Jika keadaannya demikian, dan Anies sendiri merasa perlu menjaga kehormatan PS, maka tuduhan FH bahwa beliau tidak beretika jelas kebablasan. Silakan bandingkan dengan calon yang diusung PS pada Pilgub DKI satu dekade lalu.
Non-Partisan
FH menuding Anies sebagai orang yang berada di luar gelanggang parpol, tapi berusaha membawa peruntungan dirinya ke dalam pentas kepemimpinan nasional sejak Konvensi Partai Demokrat. Sementara parpol kebagian capek.
Beliau amnesia, PT 20% diketuk palu saat dirinya memimpin sidang. Posisinya ketika itu adalah sebagai Wakil Ketua DPR dari Fraksi PKS (?). Artinya, beliau mendiamkan sebuah sistem yang memblokir peluang hadirnya calon presiden independen.
Simpulannya, kalau FH jengkel karena Anies bisa maju sebagai Bakal Calon Presiden tanpa harus memiliki KTA, maka logikanya pada saat itu dirinya memang menjadi bagian yang menjegal melalui penetapan Presidential Threshold 20%.
Massa Marah
FH lanjut menuding bahwa relawan dan masyarakat yang mendukung Anies Baswedan dilabel sebagai “Massa Marah”. Beliau tampaknya tidak cakap dalam membedakan antara kemarahan dengan harapan.

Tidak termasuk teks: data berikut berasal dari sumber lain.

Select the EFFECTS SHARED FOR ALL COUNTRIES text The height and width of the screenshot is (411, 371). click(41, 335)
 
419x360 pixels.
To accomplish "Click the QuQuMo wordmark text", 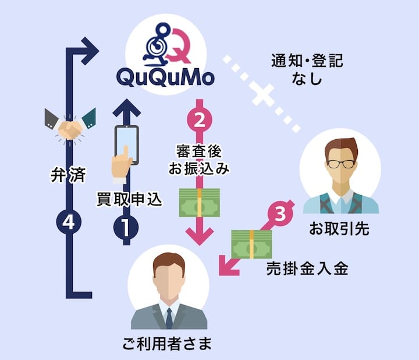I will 165,77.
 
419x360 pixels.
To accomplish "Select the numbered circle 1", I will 126,226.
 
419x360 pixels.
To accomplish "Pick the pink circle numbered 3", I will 280,214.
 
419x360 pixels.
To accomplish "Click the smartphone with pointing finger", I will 126,150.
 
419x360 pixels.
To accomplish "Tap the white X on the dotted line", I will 262,94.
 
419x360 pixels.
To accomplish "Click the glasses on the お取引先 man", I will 340,163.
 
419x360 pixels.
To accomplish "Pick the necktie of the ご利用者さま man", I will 169,318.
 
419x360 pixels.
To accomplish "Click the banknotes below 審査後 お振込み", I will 199,202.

Padahal, relawan dan masyarakat yang ramai mendukung Anies Baswedan adalah wujud dari sebuah harapan akan perubahan dan perbaikan jika kelak beliau menjadi Presiden RI pada 2024. Ini waktunya untuk merestorasi Indonesia.

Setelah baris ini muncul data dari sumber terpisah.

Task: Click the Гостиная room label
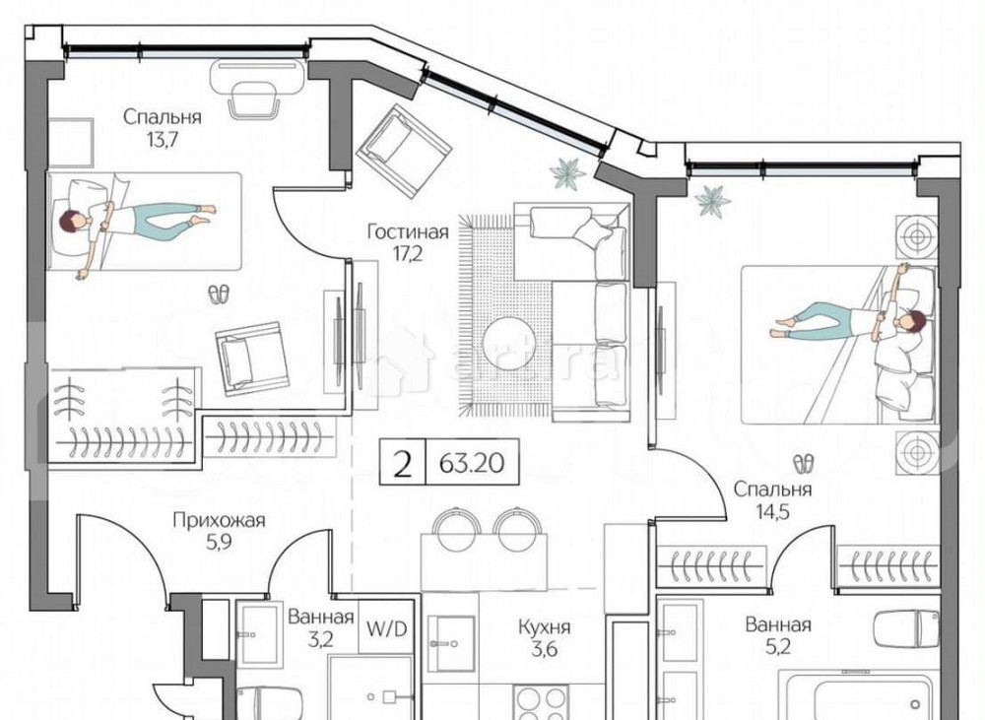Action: pyautogui.click(x=408, y=233)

Jika logika FH demikian, maka eksistensi Partai Gelora adalah wujud dari kemarahan beliau terhadap PKS dan para fungsionarisnya. Sebab, status beliau saat itu sudah dipecat dari PKS. Itulah yang menyebabkan amarahnya muncul.
Arah Keliru
Partai Gelora menjual slogan “Arah Baru Indonesia”. Tapi kebijakan yang dipilih oleh elitnya patut diduga lebih mencerminkan sebagai sebuah persembahan untuk penguasa. Sehingga, arahnya bukan “Baru” tapi “Keliru”.

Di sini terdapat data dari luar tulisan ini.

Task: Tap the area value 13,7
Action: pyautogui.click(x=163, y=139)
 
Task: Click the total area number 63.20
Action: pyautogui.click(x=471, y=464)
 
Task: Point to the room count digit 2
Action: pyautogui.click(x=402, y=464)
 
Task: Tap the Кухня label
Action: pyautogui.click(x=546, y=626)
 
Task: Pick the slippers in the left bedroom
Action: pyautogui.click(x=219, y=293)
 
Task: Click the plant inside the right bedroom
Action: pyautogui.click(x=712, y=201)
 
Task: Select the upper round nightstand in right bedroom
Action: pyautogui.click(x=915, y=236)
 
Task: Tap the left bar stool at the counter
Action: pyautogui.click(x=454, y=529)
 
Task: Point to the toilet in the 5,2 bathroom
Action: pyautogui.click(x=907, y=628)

Contoh. Gelora mendukung Bobby Nasution sebagai Calon Wali Kota Medan. Lalu FH mulai mengkritisi #KamiOposisi. Kemudian beliau lanjut mengusili Anies Baswedan. Ngamen di beragam acara untuk kampanye negatif.
Apakah persembahan itu ada kaitannya dengan kelancaran proses pendaftaran parpol, mulai dari verifikasi administratif dan faktual yang disyaratkan oleh KemenkumHAM dan KPU? Wallahu a'lam. Perlu dibuktikan lebih jauh.
Penutup
Tulisan ini punya legal standing. Pertama, saya adalah relawan dari REKANAN /Rekan Anies Baswedan. Kedua, memiliki KTA Partai Gelora. Adakalanya aktif mengikuti acara #GeloraTalks. Silakan cek validitas data keanggotaannya.
Apa yang saya tuangkan di sini adalah sebagai penyeimbang dari seorang yang sebelumnya pernah menjadi instrumen pendukung berdirinya Gelora. Secara DNA, jika FH mendukung Anies, maka sebaiknya beliau juga mendukung Anies.